能作社長が高岡に来て37年。その当時から、伝統産業や職人という職が、正しく評価されていないと感じていたという。「どういうことかと考えてみると、職人の仕事を実際には知らなかったり、既成概念があるからなんですね。ですから、ものづくりの工程をきちんと見せてやっていこうと思ったんです」。

2000年1月当時のある新聞記事では、旧工場の一部を改良し、一般の人が見学できる施設をつくりたいと社長自身が話している。

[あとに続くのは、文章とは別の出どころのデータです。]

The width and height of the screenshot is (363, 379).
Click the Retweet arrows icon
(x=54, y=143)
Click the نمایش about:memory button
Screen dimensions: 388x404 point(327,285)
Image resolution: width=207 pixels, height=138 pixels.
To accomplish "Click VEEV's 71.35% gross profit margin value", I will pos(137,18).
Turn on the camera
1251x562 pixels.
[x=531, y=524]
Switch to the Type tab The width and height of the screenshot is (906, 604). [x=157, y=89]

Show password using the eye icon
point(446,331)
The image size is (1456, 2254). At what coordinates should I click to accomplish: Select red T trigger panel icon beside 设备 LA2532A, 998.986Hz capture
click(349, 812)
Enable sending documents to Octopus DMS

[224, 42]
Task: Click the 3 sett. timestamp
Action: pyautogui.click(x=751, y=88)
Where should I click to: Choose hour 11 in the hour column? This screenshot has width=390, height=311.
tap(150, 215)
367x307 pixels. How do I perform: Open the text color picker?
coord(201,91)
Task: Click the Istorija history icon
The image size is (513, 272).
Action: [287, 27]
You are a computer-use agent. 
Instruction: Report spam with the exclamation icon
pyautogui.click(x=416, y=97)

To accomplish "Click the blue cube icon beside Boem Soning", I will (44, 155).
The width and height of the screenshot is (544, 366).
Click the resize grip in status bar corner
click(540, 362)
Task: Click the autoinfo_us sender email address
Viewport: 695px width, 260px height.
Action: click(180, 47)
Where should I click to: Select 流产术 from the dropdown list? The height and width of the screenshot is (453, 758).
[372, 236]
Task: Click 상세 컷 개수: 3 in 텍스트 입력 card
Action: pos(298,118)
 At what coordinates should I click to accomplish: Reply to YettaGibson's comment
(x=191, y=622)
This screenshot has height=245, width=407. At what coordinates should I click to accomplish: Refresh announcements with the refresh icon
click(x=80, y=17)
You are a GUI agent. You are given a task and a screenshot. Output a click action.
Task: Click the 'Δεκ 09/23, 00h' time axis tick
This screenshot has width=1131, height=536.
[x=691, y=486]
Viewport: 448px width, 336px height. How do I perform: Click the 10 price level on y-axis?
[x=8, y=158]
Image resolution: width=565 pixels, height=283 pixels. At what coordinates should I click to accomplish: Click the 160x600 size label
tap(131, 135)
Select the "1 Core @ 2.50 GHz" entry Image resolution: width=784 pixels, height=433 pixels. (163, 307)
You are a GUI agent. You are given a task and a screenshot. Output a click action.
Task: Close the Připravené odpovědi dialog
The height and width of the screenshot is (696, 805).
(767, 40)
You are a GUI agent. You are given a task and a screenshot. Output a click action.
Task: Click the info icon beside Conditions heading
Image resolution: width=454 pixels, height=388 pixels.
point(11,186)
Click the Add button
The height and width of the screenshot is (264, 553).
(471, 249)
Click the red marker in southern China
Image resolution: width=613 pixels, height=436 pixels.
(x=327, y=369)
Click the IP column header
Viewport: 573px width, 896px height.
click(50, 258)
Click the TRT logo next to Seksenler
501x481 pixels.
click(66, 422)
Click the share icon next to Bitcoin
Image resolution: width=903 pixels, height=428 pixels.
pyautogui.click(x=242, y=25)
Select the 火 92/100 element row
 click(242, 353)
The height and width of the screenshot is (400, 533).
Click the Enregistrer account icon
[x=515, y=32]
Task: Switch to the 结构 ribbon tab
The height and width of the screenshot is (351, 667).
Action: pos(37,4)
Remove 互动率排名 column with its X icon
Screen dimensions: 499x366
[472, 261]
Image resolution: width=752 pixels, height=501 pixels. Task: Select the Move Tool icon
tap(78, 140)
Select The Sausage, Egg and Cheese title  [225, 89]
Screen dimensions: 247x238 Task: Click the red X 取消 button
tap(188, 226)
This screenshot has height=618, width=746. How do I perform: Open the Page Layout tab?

「今回このようなかたちで完成するまでにも、子どもたちを含め多くの人が見学に来てくれました。12年前に当時小学校5年生で旧工場の見学に来た女の子が、研磨職人になりたいと2016年度に入社しました。5年、10年続けると必ず反応が起きる。一番大切なのは続けること。これからも県外や海外の方々にも鋳物技術を知ってもらう機会をつくり続けたいです」。

新工場完成までの2年の間、チームを組むクリエイターたちとともに、月に一度は必ず集まって繰り返しアイデアを出し、2016年には社内に産業観光部を立ち上げた。

「僕が提案したのは真鍮製の日本地図と富山県のかたちをしたテーブルをスクリーンにしたプロジェクションマッピング。うちの職人にも、訪れる人にも、日本全体に視野を広げてほしいという想いからこのふたつをつくりたかった。日本人にもう一度日本や地域を好きになってほしいというコンセプトです。工場までの二次交通はバス会社がいろいろ考えてくれていますし、富山県総合デザインセンター、高岡市デザイン・工芸センターも一緒に取り組もうという話が出ています。単体で頑張るのではなく、皆で協力してやっていくのが産業観光の本当の姿。時代は『競争』でなく『共想』。地域が盛り上がることは、日本が盛り上がるということですから」

左から)
建築担当/広谷純弘・石田有作
アーキヴィジョン広谷スタジオ。新社屋の建築設計を担当する。
什器・内装/小泉 誠
Koizumi Studio。製品デザインとともに、展示会や店舗の環境デザインを担う。
プランニング/立川裕大
t.c.k.w。ディレクターとして長年にわたり能作のブランディングに携わる。
ロゴデザイン/水野佳史
水野図案室。能作のロゴ・パッケージデザインやサイン全般を担当する

能作 本社工場
住所|富山県高岡市オフィスパーク8-1
営業時間|10:00〜18:00(工場見学・鋳物製作体験の時間は、Webページ参照)
休業日|年末年始(工場見学は、日曜、祝日休 ※土曜は月により変更あり)
Tel|0766-63-0001(予約問い合わせ専用)
www.nousaku.co.jp

クラフトツーリズムの聖地「能作」の工場を徹底解剖!
前編|富山観光の“ハブ”とは?
中編|ファクトリーツアーへ
後編|能作・社長が考える、高岡と日本の未来

text : Kaeko Ueno photo : Junjiro Hori
2017年7月号「この夏、島へ行きたい理由」


 

専務取締役の能作千春さんに聞きました!
「能作」の更なる進化とは?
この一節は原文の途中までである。